▶ **Directions**
Search the data for the string "秋田伝統工芸" and extract every line where it appears.

Saved data entries
=== Begin Enclosure ===
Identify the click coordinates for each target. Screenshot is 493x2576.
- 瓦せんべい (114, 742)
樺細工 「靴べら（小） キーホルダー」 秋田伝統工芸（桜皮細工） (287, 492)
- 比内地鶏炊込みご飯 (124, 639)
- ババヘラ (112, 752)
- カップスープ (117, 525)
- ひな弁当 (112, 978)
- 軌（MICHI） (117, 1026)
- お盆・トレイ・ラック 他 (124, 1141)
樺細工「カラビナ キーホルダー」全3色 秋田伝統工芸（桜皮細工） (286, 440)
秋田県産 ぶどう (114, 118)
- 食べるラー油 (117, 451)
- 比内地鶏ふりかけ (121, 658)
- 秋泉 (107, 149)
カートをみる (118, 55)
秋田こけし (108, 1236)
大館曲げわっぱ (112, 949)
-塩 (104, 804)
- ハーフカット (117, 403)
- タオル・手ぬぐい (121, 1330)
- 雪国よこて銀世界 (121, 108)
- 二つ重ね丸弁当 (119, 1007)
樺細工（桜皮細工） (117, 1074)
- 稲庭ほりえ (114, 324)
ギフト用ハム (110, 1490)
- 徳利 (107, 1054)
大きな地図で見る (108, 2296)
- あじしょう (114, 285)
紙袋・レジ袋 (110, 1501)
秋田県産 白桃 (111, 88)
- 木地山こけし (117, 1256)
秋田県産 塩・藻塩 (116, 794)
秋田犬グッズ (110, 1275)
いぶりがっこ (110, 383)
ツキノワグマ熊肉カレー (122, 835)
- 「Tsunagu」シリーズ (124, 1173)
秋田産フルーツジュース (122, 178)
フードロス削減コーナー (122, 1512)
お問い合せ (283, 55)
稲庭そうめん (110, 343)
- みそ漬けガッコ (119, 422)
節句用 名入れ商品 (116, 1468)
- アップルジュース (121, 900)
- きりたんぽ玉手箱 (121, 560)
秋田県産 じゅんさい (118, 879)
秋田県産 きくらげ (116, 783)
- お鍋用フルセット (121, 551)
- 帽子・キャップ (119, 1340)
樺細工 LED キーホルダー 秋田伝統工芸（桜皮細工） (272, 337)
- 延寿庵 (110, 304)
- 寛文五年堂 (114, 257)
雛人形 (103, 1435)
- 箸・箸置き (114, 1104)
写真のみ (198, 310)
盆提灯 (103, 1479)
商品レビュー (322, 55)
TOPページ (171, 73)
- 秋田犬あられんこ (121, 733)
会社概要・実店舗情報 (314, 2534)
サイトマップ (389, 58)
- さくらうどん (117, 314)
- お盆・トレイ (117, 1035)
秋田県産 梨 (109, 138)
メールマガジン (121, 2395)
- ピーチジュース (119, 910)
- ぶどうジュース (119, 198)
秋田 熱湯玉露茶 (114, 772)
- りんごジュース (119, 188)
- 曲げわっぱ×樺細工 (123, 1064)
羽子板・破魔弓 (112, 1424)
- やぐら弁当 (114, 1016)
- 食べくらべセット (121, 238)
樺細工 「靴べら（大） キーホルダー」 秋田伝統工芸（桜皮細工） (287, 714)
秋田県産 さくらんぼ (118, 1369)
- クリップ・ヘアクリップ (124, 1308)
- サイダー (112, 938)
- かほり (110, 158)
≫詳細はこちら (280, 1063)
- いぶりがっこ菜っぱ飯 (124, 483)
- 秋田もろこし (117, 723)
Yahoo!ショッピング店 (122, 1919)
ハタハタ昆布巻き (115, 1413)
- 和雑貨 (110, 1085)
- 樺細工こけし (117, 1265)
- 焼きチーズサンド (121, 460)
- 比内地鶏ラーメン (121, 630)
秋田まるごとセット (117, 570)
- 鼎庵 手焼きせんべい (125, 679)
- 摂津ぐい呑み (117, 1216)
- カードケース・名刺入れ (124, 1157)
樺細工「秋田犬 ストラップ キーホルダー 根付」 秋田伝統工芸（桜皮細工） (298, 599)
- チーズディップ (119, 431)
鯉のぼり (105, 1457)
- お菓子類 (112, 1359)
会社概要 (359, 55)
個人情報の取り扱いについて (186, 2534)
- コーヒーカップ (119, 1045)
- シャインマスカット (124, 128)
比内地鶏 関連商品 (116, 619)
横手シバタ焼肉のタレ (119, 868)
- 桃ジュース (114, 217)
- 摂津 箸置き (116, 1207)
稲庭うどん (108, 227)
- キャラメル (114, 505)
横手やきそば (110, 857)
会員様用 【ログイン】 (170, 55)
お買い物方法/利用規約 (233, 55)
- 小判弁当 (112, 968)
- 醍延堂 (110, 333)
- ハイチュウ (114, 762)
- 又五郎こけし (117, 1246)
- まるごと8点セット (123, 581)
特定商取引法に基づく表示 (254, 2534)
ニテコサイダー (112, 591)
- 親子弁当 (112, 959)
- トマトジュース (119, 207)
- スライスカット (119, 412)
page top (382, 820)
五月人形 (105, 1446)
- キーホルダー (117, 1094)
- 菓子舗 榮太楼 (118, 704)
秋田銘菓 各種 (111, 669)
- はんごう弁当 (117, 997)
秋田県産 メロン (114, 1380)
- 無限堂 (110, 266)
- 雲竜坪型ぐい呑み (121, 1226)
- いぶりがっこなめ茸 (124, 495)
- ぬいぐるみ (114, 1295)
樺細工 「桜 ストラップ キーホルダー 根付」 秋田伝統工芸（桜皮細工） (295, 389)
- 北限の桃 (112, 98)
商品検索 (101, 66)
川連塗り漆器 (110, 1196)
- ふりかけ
=== End Enclosure ===
▶ **Answer section**
樺細工 「靴べら（小） キーホルダー」 秋田伝統工芸（桜皮細工） (287, 492)
樺細工「カラビナ キーホルダー」全3色 秋田伝統工芸（桜皮細工） (286, 440)
樺細工 LED キーホルダー 秋田伝統工芸（桜皮細工） (272, 337)
樺細工 「靴べら（大） キーホルダー」 秋田伝統工芸（桜皮細工） (287, 714)
樺細工「秋田犬 ストラップ キーホルダー 根付」 秋田伝統工芸（桜皮細工） (298, 599)
樺細工 「桜 ストラップ キーホルダー 根付」 秋田伝統工芸（桜皮細工） (295, 389)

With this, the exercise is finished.